DR JOSE RIBAS MILANEZ DE CAMPOS (Sao Paulo, Brazil): Congratulations for your paper and for the nice presentation.
I am very happy to see that this paper is confirming that the levels are very important for good results in thoracic sympathectomy, especially to reinforce that we must avoid operating at the level of T2 for palmar or axillary symptoms.
I would like to add a comment about a limited sympathectomy. A limited sympathectomy (just one level), could also be effective and with less incidence of compensatory sweating. My question for you is, with these results, are you thinking of changing your indication in the levels that you actually do or not?

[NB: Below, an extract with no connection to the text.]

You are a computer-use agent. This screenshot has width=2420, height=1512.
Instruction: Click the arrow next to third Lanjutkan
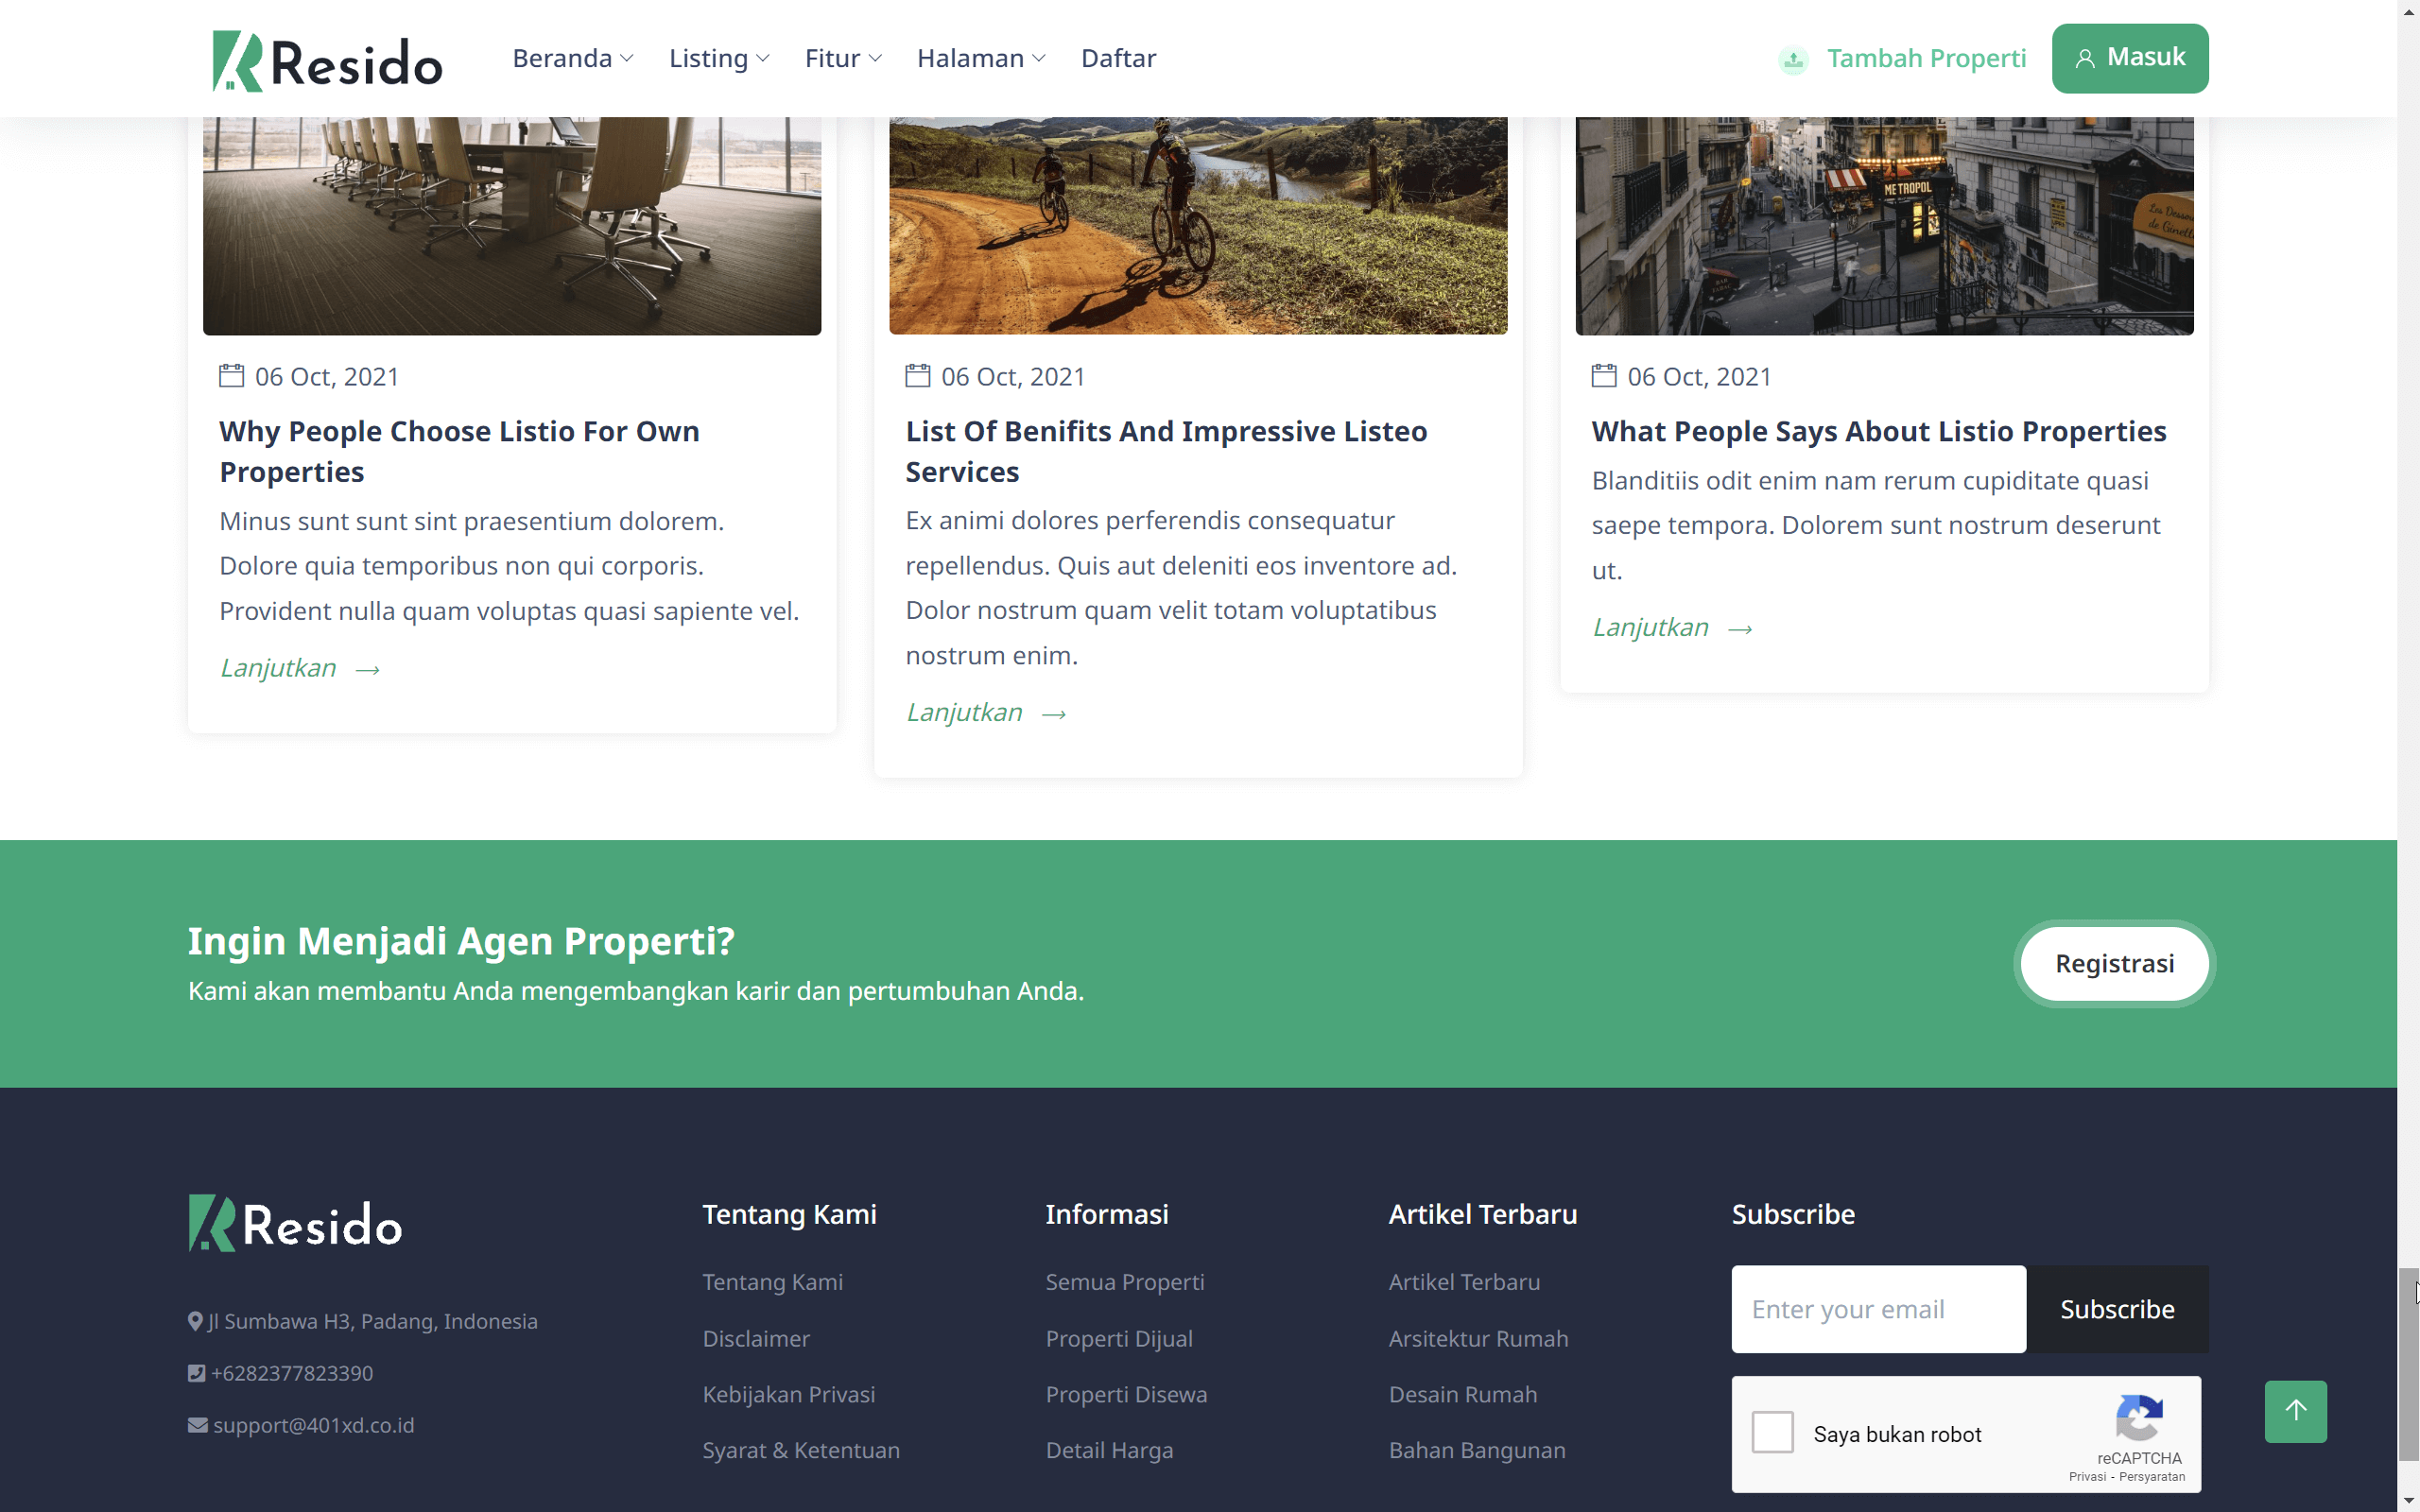(1740, 629)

DR KWONG: Thank you for your comments, Doctor De Campos. Your significant work in this field is well known, and we have read your papers with extreme interest. Looking at our data, we feel that we have had some very consistent and robust clinical results, especially among our patients with palmar hyperhidrosis. In fact, we have not had any treatment failures in that group. In reading the medical literature, many other surgeons also do what is effectively a T2 and T3 sympathicotomy to treat this patient group. So obviously the issue is not settled as far as which are the best levels. In reviewing the literature and experience of others, not unexpectedly, there are some caveats, though, before we go ahead and change something that we have been doing for a good number of years with practically uniform success. Although it is desirable to lower the significant compensatory sweating rate by moving to a lower level, we must consider possibly sacrificing the high level of success already seen in palmar hyperhidrosis. In one recently published series from Brazil, by treating lower levels on the sympathetic chain, there was at least one treatment failure out of 30 patients; whereas reported in that same paper, the same investigators doing the higher levels did not have any treatment failures. Granted, that study had only 30 patients in each arm. Nonetheless, the worrisome issue is having more treatment failures with the lower levels. Since the primary reason why these patients are getting the surgery is palmar hyperhidrosis, it is unclear whether a lower rate of success will be acceptable to them. So to answer your question, at this moment, I do not think we are changing what we are doing quite yet, but as we see more data, we need to continually reevaluate how we can better this operation. Thank you.